### Prompt
The expected answer is every line from the material below that has the word "agent".

### Available records
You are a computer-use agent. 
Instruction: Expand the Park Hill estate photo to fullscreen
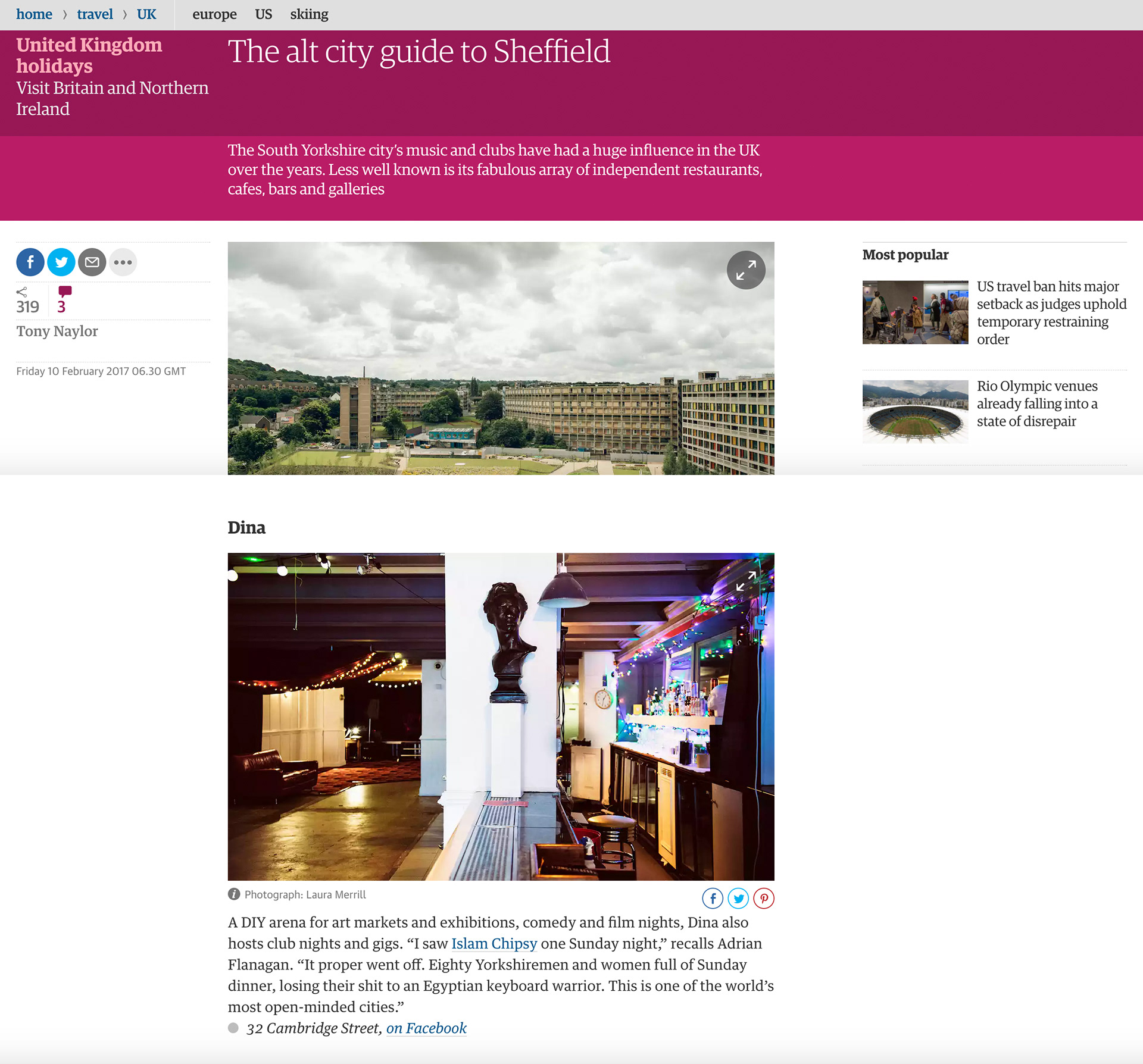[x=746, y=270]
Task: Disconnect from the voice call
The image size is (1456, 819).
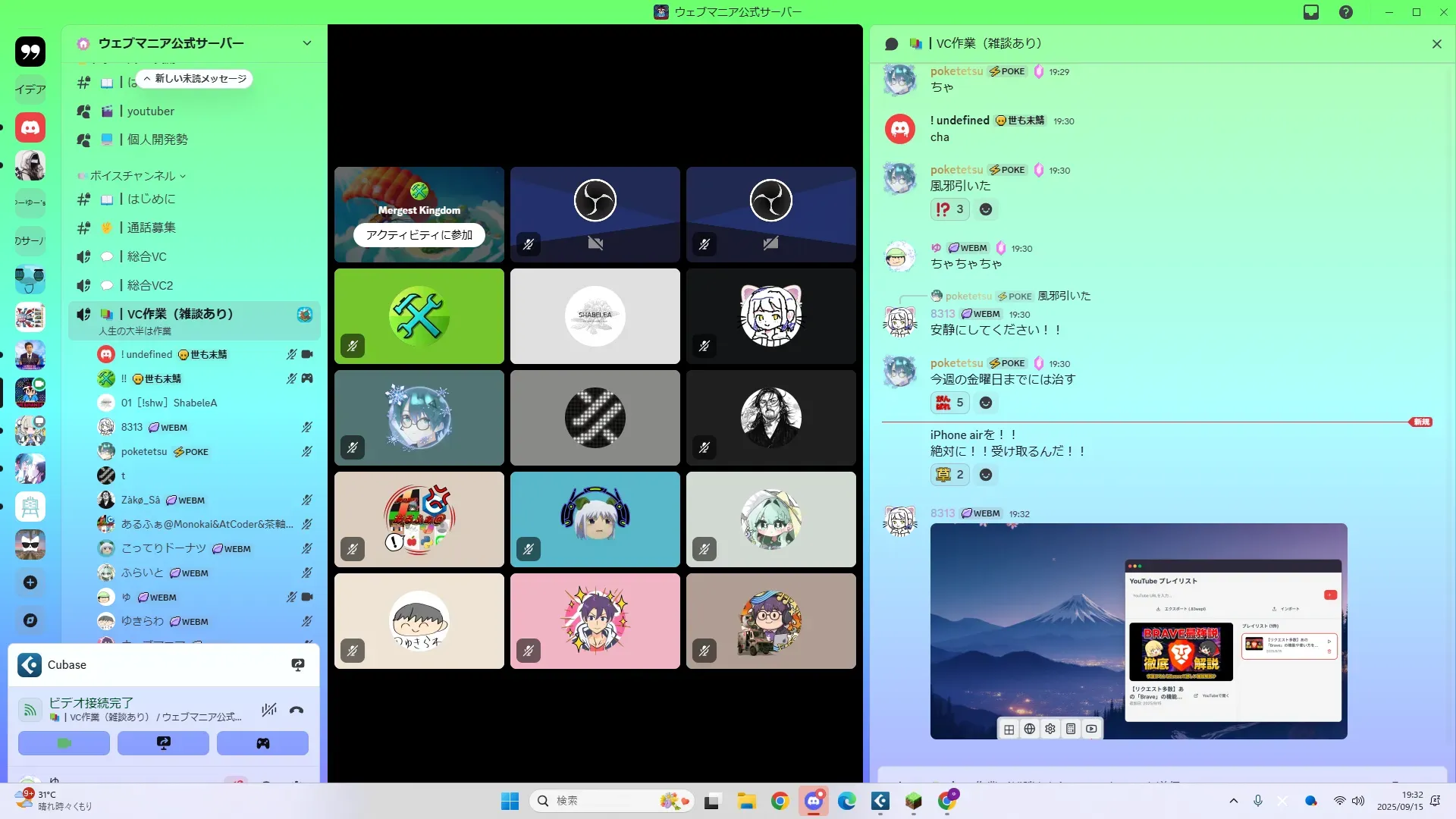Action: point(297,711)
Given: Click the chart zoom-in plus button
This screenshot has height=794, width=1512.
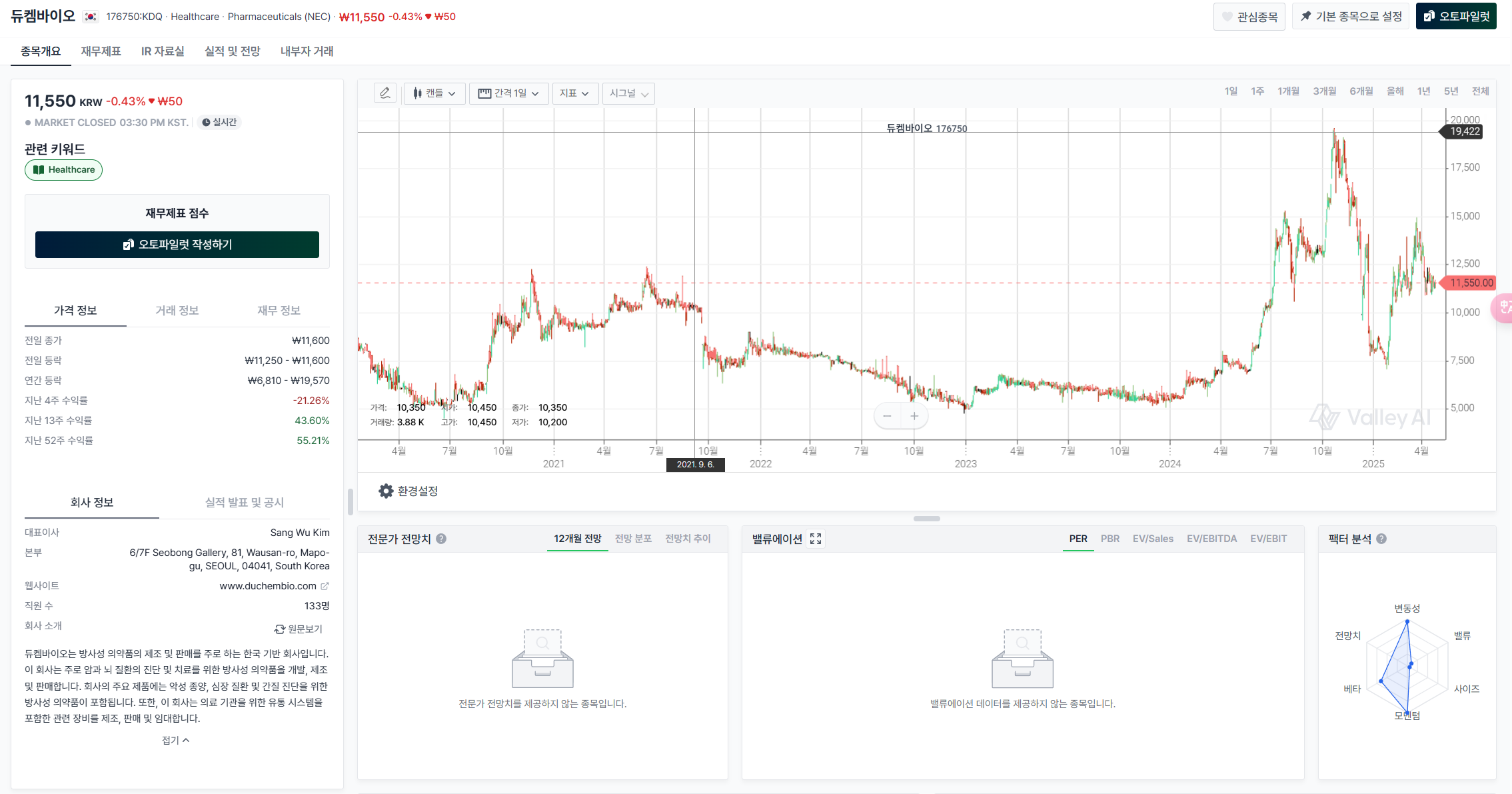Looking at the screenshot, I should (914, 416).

---

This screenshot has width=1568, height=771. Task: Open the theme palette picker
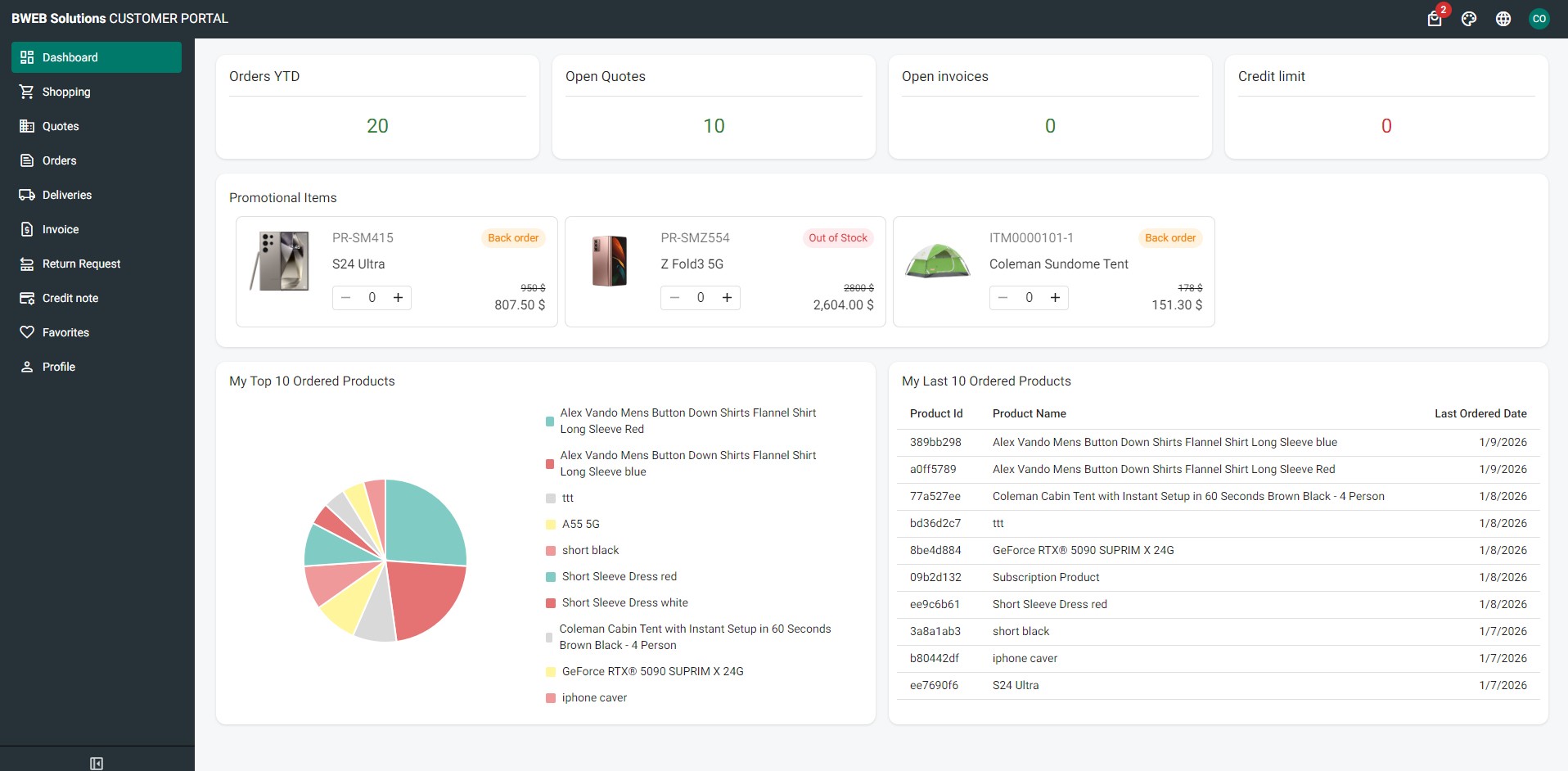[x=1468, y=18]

==

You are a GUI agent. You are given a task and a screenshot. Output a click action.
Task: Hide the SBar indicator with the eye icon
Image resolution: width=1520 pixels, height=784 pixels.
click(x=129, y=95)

### Finished task
You are a computer-use agent. 
You are a GUI agent. You are given a task and a screenshot. Output a click action.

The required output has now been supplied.